- Stated problem: Convert the stretch from the line containing "You are a GUI" through the end of the entries below into a JSON list of strings, one per line, with blank lines dropped and the pictures left out.

- Exercise input:

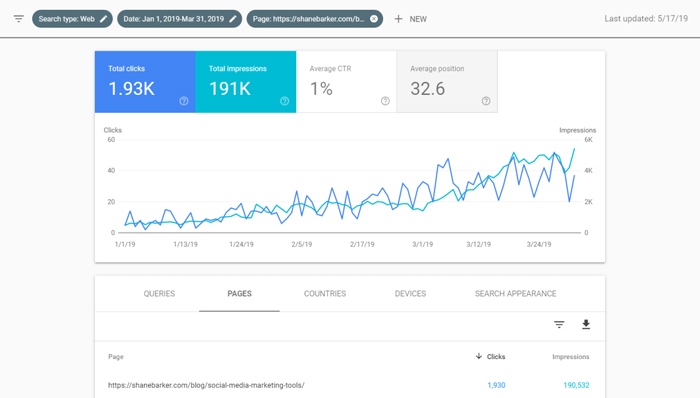Open the Devices tab
Viewport: 700px width, 398px height.
(410, 294)
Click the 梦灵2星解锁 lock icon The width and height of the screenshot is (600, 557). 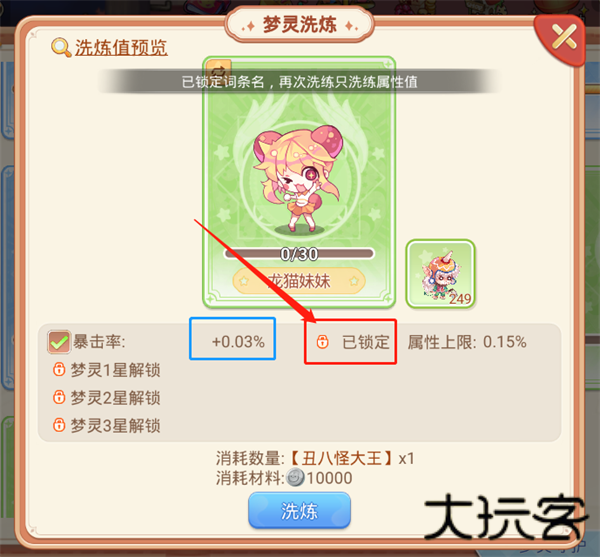coord(59,397)
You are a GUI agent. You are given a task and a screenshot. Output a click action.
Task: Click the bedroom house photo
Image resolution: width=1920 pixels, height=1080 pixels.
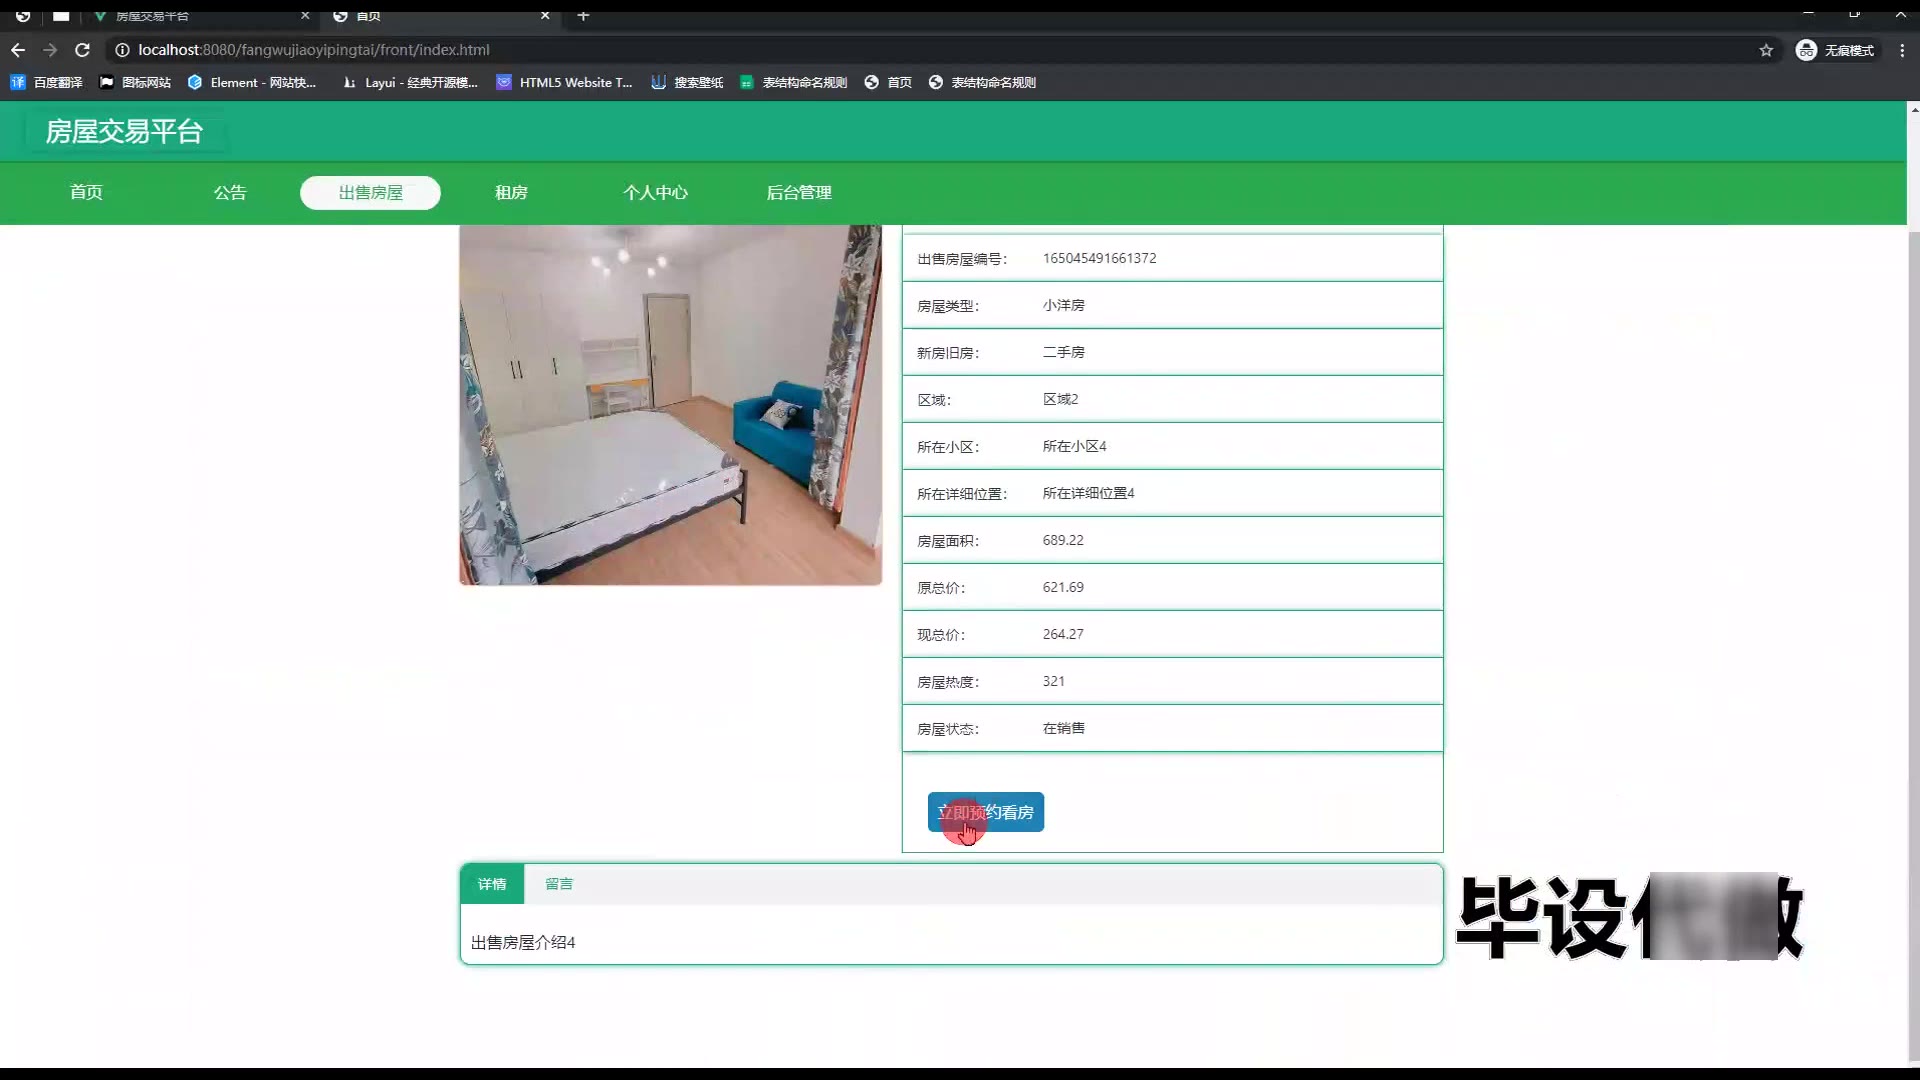(670, 405)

- Written solution:
[
  "You are a GUI agent. You are given a task and a screenshot. Output a click action.",
  "Task: Click the bedroom house photo",
  "Image resolution: width=1920 pixels, height=1080 pixels.",
  "(670, 405)"
]